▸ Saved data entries
- - - - -

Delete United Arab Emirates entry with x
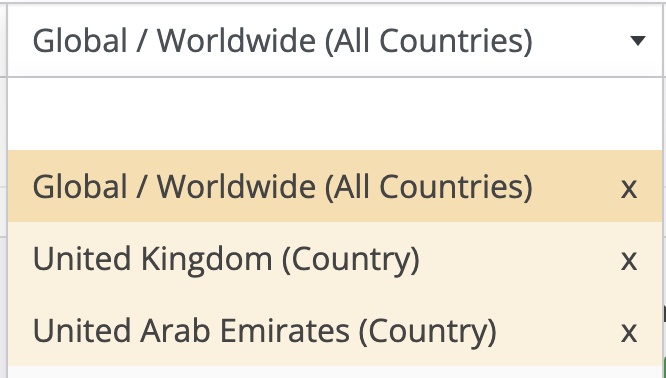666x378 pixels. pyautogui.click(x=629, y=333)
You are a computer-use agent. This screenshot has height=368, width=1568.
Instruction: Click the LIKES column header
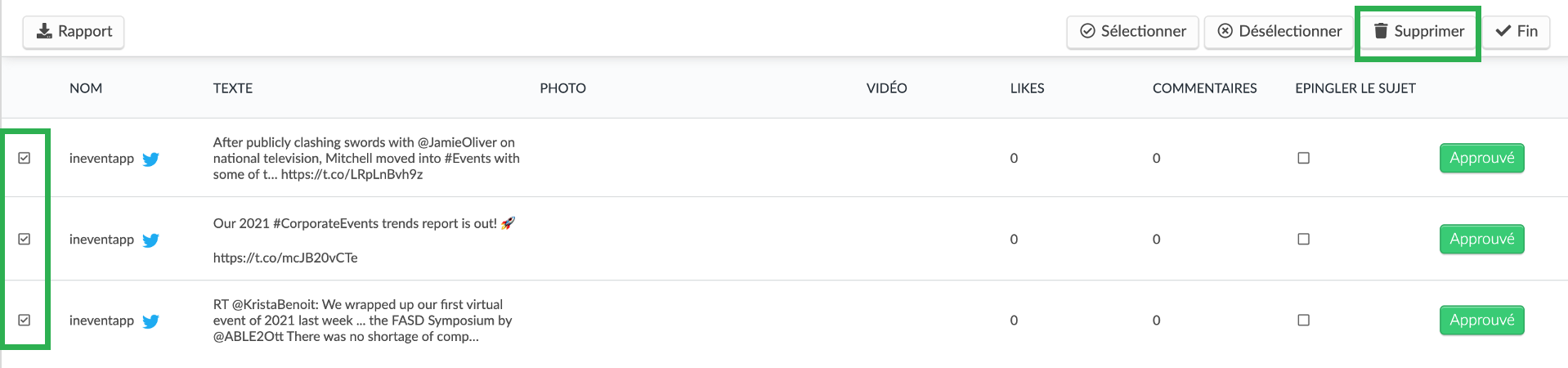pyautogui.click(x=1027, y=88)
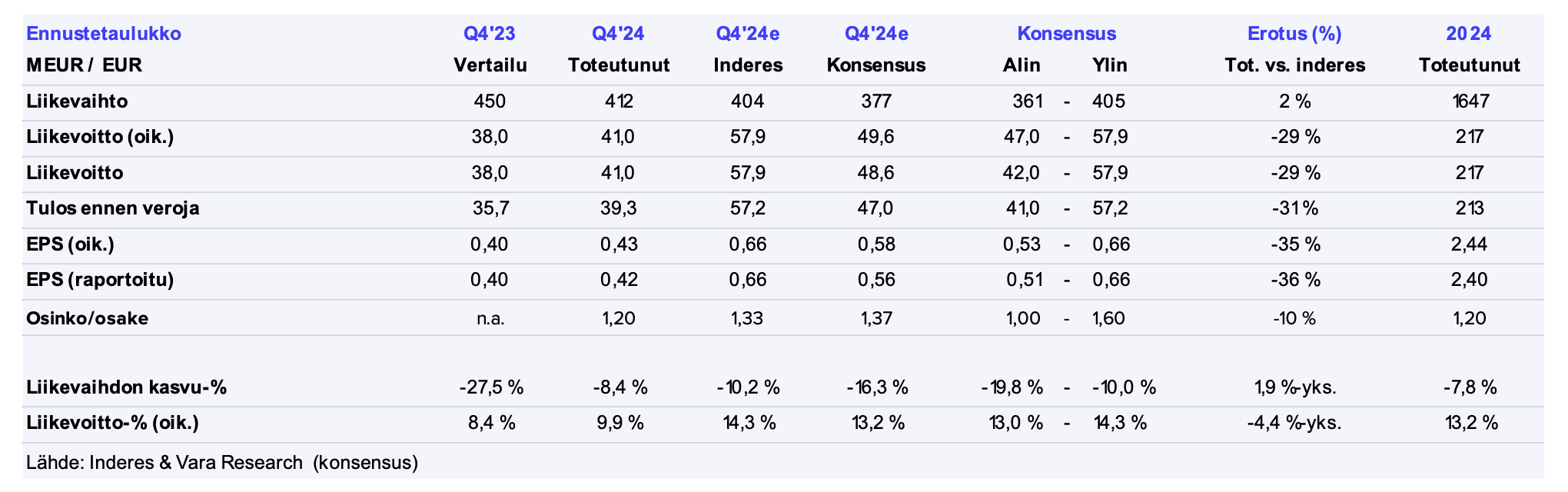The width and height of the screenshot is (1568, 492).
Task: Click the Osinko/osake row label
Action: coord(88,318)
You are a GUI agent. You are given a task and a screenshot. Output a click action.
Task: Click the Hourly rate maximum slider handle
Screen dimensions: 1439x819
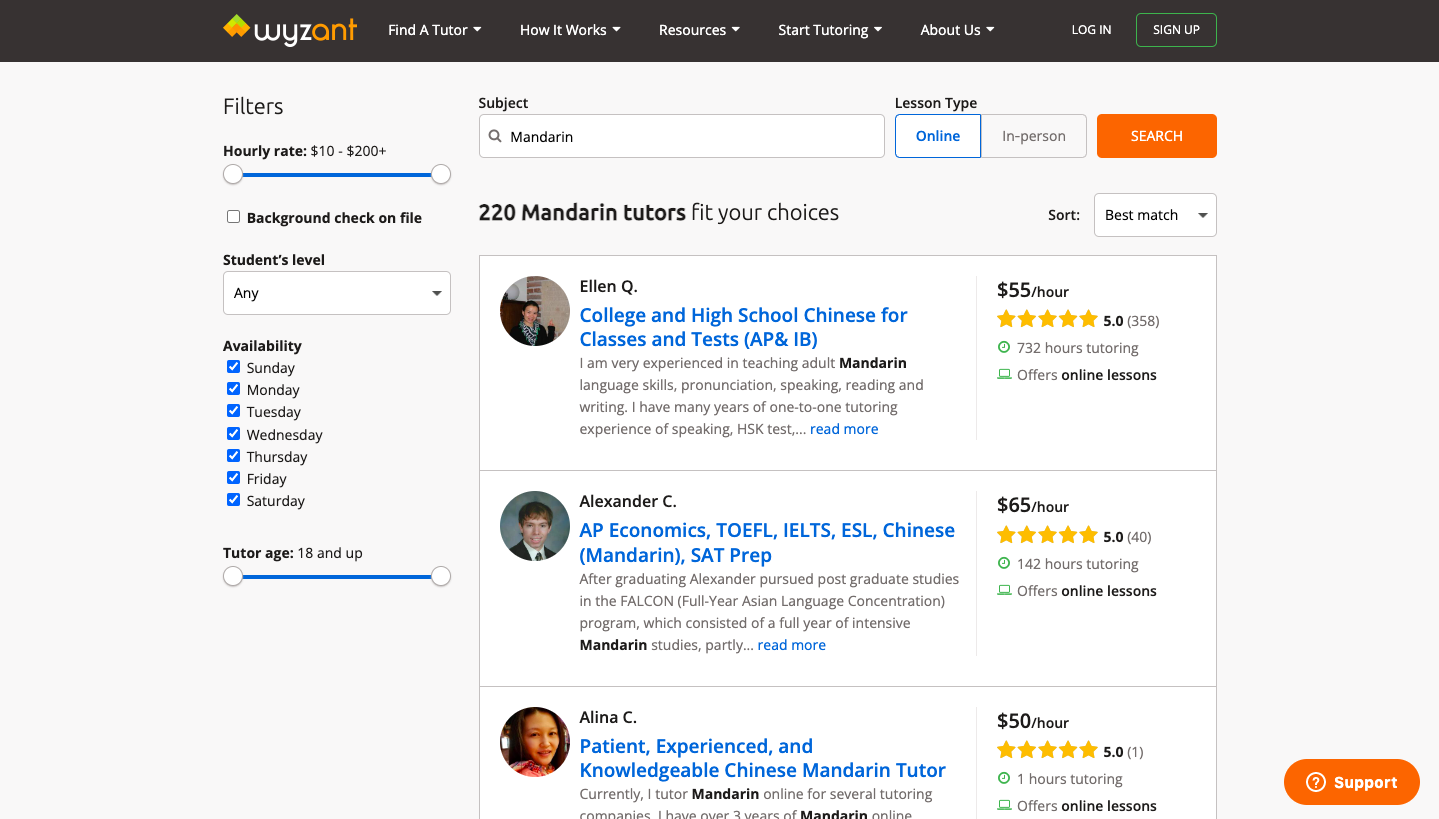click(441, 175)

- - - - -

▸ WORK INSTRUCTIONS
Please transcribe all of the entries exactly and omit any picture they hold.

▸ FINISHED TASK
Delete United Arab Emirates entry with x
666x378 pixels. pyautogui.click(x=629, y=333)
You are a computer-use agent. This screenshot has height=368, width=1568.
Instruction: Click the LIKES column header
pyautogui.click(x=1027, y=88)
The width and height of the screenshot is (1568, 492).
Task: Click the Osinko/osake row label
Action: coord(88,318)
You are a GUI agent. You are given a task and a screenshot. Output a click action.
Task: Click the Hourly rate maximum slider handle
Screen dimensions: 1439x819
click(441, 175)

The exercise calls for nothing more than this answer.